Mentre continuano le trattative per l’uscita dall’Unione europea e i calcoli dei costi connessi ad essa, la Gran Bretagna si dibatte anche per definire il proprio futuro energetico. La lotta al cambiamento climatico ha imposto agli Stati nuovi obiettivi da raggiungere in tempi certi in termini di emissioni.
Qualche anno fa – scrive il Financial Times – rifornire l’isola dell’elettricità necessaria “era un compito relativamente semplice” alla luce dell'abbondante quantità di carbone presente nel paese. Oggi per il Governo - superate le lotte dei minatori che hanno caratterizzato la metà degli anni ’80 - sul tavolo restano le scelte da compiere per procedere sulla strada della decarbonizzazione. Tuttavia un rapporto della Commissione per i cambiamenti climatici, che monitora il livello di emissioni nel Regno Unito, ha evidenziato di recente il rischio che gli obiettivi ambientali potrebbero non essere centrati. E’ vero che il Paese ha fatto progressi più rapidi rispetto a molti altri su questo fronte: lo scorso anno poco più della metà delle forniture elettriche infatti è arrivata da fonti rinnovabili e dal nucleare. Tuttavia si è ancora lontani dall'obiettivo dell’'85% di energia a basse emissioni di CO2 entro il 2032.
Come succede sempre, in ogni Paese, le varie opzioni implicano scelte, dibattiti e compromessi. La Gran Bretagna infatti produce energia dall’atomo e lo dovrebbe fare, a breve, anche dal fracking.
La discussa centrale di Hinkley Point
Proprio la costruzione di due nuovi reattori a tecnologia Epr da parte di Edf per una potenza di 3.300 Mw nella centrale nucleare di Hinkley Point nel Somerset sta sollevando numerose critiche tra gli ambientalisti, ma anche diversi dubbi del Governo per i costi sempre crescenti dell’infrastruttura (20 miliardi di sterline) e i ritardi sempre maggiori che sta accumulando il progetto.

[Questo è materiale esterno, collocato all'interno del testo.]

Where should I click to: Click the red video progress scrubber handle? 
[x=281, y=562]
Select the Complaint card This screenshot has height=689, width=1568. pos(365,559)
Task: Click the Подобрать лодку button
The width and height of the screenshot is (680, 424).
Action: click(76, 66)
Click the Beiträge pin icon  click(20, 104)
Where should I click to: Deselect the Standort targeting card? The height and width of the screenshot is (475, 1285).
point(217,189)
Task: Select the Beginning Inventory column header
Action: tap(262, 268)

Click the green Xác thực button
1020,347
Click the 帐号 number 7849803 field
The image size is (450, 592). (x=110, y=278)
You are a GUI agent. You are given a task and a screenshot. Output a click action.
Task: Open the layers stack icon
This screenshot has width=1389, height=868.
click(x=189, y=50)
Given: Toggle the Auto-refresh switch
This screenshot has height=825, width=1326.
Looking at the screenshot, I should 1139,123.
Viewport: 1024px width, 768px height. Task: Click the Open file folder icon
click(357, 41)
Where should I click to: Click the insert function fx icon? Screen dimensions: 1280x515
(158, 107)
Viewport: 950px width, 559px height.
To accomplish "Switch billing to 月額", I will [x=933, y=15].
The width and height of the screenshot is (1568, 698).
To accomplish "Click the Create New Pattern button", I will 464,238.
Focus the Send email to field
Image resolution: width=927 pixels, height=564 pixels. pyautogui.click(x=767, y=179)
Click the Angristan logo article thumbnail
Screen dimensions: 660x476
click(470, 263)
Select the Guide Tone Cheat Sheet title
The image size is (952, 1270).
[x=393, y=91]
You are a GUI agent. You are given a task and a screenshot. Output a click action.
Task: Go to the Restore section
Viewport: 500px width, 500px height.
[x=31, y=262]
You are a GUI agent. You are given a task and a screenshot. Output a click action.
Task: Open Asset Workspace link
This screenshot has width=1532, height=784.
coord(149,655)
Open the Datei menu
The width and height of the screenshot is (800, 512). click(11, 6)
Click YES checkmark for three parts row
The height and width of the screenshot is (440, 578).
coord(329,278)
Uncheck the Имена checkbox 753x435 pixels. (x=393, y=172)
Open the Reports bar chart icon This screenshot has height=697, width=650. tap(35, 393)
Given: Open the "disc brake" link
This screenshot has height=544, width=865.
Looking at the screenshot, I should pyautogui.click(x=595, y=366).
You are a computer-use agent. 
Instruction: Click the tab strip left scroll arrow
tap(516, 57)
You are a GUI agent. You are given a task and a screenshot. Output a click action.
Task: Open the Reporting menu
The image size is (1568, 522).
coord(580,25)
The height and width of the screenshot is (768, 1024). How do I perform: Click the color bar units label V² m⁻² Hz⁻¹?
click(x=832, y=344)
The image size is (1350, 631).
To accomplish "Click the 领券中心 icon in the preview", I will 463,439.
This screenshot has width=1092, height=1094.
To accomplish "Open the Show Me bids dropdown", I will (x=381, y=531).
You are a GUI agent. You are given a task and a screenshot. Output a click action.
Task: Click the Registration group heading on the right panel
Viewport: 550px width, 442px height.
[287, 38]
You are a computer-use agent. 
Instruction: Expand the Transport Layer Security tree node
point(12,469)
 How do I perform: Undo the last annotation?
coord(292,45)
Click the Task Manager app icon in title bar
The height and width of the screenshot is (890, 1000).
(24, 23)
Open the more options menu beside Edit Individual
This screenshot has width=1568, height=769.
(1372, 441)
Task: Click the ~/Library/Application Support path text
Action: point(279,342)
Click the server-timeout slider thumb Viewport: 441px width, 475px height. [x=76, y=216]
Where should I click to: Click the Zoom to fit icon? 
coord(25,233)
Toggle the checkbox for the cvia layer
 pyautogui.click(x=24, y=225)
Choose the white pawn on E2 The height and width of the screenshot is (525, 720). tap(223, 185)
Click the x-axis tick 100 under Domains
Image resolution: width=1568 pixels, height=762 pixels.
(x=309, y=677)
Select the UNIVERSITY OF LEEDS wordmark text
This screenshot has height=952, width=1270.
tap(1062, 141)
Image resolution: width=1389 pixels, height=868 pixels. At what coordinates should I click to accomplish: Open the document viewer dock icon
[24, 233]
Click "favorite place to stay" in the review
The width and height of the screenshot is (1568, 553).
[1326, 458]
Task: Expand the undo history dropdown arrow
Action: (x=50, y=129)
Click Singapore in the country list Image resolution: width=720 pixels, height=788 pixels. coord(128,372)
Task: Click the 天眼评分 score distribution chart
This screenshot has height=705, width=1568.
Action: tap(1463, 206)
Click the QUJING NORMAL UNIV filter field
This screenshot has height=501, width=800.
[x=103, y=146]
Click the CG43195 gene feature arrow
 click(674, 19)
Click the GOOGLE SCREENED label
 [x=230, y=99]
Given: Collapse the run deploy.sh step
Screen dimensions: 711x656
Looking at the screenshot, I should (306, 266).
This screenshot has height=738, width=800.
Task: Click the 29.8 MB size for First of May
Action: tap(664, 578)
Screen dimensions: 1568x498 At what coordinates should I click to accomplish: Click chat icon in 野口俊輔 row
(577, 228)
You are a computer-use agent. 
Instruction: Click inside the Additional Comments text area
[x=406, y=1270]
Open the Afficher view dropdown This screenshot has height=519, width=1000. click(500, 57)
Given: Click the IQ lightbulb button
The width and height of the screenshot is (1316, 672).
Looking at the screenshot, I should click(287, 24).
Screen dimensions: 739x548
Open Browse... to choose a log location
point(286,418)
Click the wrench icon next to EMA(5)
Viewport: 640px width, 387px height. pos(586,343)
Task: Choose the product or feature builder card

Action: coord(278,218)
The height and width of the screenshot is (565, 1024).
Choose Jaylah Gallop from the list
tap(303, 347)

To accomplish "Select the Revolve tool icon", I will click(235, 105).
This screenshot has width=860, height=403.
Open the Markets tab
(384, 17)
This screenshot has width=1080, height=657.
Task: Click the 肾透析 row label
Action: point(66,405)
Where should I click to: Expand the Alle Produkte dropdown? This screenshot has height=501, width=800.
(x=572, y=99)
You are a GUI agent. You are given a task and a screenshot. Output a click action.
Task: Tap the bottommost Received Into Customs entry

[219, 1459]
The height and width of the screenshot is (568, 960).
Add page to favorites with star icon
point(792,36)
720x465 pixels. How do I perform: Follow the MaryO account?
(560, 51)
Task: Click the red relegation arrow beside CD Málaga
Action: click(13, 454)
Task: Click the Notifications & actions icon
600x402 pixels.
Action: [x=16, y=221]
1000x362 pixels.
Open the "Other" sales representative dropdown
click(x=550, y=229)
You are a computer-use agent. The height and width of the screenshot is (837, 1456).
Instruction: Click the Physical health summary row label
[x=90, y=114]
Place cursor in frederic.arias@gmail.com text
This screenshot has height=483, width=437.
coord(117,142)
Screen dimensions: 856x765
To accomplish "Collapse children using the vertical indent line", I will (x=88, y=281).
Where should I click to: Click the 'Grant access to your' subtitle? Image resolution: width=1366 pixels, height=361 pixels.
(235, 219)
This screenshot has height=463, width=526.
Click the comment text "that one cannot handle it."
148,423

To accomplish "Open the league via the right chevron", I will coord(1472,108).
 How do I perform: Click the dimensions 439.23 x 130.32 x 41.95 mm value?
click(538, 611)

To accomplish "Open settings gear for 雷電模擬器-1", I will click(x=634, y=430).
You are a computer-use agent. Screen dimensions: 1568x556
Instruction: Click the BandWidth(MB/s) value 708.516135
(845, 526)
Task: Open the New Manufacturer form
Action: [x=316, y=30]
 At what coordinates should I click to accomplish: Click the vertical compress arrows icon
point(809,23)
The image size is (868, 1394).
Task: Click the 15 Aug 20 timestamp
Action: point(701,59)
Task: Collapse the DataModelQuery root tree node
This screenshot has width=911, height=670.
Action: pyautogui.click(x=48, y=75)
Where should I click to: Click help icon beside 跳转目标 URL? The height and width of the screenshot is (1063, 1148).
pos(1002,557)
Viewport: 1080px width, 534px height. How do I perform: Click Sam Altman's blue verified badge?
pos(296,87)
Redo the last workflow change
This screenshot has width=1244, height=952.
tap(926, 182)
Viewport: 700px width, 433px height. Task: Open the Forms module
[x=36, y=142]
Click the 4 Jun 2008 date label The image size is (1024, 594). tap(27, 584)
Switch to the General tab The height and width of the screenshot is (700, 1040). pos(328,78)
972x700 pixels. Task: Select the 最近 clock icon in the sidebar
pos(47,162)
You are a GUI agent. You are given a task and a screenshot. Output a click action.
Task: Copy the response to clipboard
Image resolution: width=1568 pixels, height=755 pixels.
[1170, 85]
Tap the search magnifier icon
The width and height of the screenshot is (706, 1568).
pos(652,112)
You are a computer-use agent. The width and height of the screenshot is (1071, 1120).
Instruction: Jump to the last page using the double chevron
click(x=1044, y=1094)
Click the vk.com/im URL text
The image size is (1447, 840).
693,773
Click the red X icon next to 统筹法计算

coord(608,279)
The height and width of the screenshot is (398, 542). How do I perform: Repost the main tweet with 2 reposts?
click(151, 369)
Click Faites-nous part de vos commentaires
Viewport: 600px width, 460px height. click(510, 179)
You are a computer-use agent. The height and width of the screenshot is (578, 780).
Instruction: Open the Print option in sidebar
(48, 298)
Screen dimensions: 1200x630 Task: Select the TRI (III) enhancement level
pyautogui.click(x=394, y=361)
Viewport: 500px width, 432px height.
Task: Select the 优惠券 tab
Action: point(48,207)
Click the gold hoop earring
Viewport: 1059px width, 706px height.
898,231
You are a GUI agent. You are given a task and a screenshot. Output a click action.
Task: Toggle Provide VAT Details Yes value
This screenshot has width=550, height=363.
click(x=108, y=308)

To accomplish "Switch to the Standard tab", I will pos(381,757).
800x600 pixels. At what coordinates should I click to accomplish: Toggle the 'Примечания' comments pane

Tanto che il postulato governativo secondo cui le centrali le pagano le società private inizia a vacillare soprattutto dopo le difficoltà riscontrate da Edf e Areva a realizzare i reattori nella centrale francese di Flamanville e in quella finlandese di Olkiluoto.
Dopo l’incidente di Fukushima infatti i costi del nucleare sono lievitati a causa delle crescenti misure di sicurezza a fronte del calo di quelli delle rinnovabili. A Hinkley Point, dopo una miriade di rinvii, l’ok definitivo è giunto solo lo scorso anno, sebbene i lavori proseguano con lentezza, tanto che la data di consegna è slittata dal 2023 al 2025, come ha scritto recentemente La Stampa.
C’è poi la questione riguardante la centrale di Wylfa sull’isola di Anglesey in Galles. Horizon la controllata della giapponese Hitachi auspica un accordo di finanziamento con i governi britannico e giapponese "a breve". C’è poi, come accennato, lo shale gas, ottenuto attraverso il fracking. Anche in questo caso il Paese è spaccato tra chi è a favore e chi è contrario. La produzione di gas da scisto dovrebbe iniziare proprio quest’anno, ma il fronte contrario è compatto mentre il Governo, in modo un pilatesco, sostiene che il fracking vada fatto in modo "sicuro e rispettoso dell'ambiente".